**Problem statement:** Starting at the line that contains "[Share on LinkedIn] (53, 413)", write out every line to the end of the records below exactly, and leave out the pictures.

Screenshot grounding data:
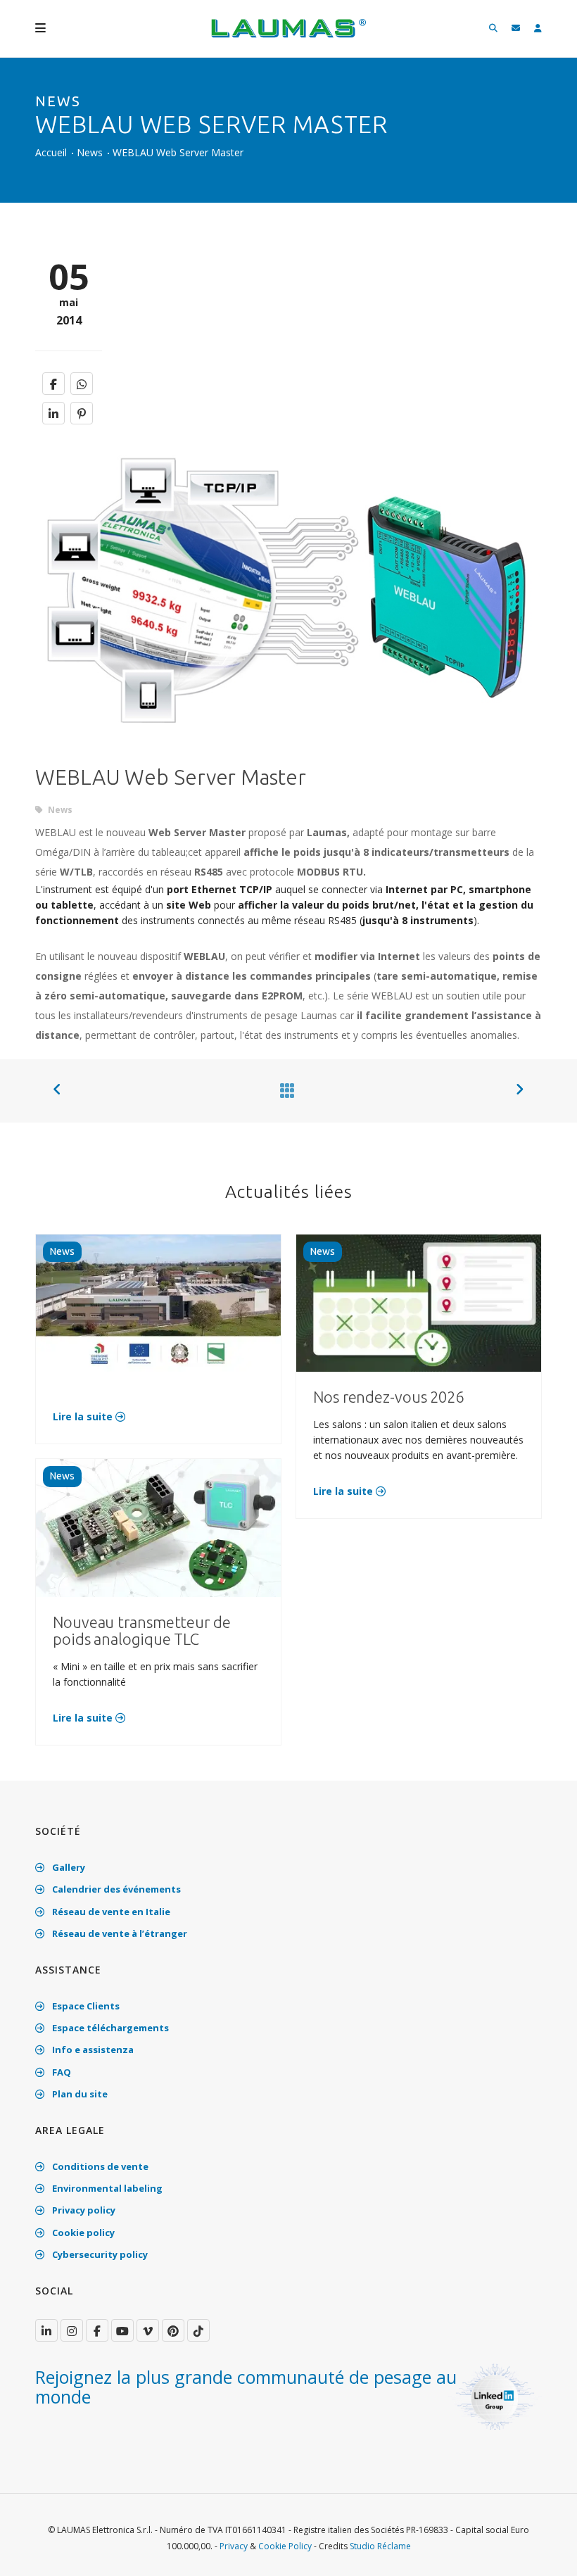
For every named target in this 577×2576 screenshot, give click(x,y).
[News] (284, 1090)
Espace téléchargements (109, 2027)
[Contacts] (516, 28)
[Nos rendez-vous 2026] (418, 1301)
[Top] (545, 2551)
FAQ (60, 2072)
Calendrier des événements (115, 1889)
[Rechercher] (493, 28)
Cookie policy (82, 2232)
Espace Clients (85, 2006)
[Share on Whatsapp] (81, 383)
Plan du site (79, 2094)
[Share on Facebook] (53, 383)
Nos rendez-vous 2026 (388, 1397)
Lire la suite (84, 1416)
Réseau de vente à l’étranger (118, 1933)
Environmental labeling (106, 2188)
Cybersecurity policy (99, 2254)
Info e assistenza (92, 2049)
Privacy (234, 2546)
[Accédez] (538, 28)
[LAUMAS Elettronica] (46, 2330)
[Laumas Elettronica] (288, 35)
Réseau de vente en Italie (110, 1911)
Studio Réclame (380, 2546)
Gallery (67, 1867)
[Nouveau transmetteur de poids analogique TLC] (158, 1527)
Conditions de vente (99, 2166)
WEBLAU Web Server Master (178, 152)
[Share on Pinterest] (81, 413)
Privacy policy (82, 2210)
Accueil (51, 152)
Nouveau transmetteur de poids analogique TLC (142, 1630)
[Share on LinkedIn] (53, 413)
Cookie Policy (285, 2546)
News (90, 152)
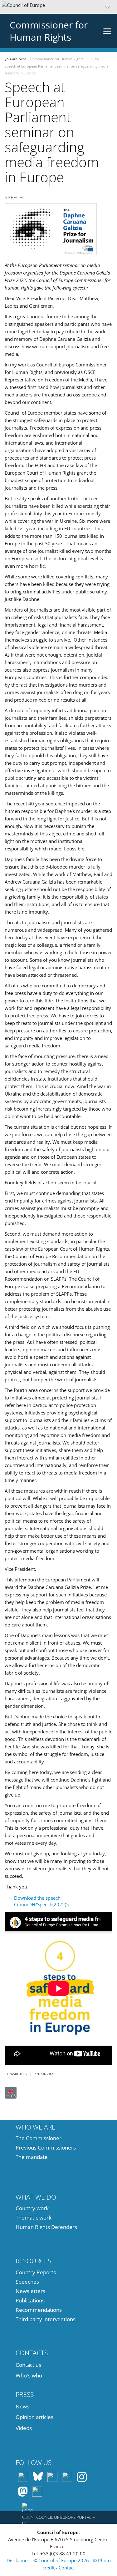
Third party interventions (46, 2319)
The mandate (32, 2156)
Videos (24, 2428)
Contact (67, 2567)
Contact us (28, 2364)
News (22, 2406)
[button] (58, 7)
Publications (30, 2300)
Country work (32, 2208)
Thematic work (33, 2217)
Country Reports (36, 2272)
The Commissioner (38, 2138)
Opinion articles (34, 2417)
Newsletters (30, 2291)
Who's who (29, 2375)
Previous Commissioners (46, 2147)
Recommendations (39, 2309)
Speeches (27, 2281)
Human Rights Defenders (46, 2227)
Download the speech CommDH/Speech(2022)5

**Task output:**
[Share on LinkedIn] (53, 413)
Cookie Policy (285, 2546)
News (90, 152)
Third party interventions (46, 2319)
The mandate (32, 2156)
Videos (24, 2428)
Contact (67, 2567)
Contact us (28, 2364)
News (22, 2406)
[button] (58, 7)
Publications (30, 2300)
Country work (32, 2208)
Thematic work (33, 2217)
Country Reports (36, 2272)
The Commissioner (38, 2138)
Opinion articles (34, 2417)
Newsletters (30, 2291)
Who's who (29, 2375)
Previous Commissioners (46, 2147)
Recommendations (39, 2309)
Speeches (27, 2281)
Human Rights Defenders (46, 2227)
Download the speech CommDH/Speech(2022)5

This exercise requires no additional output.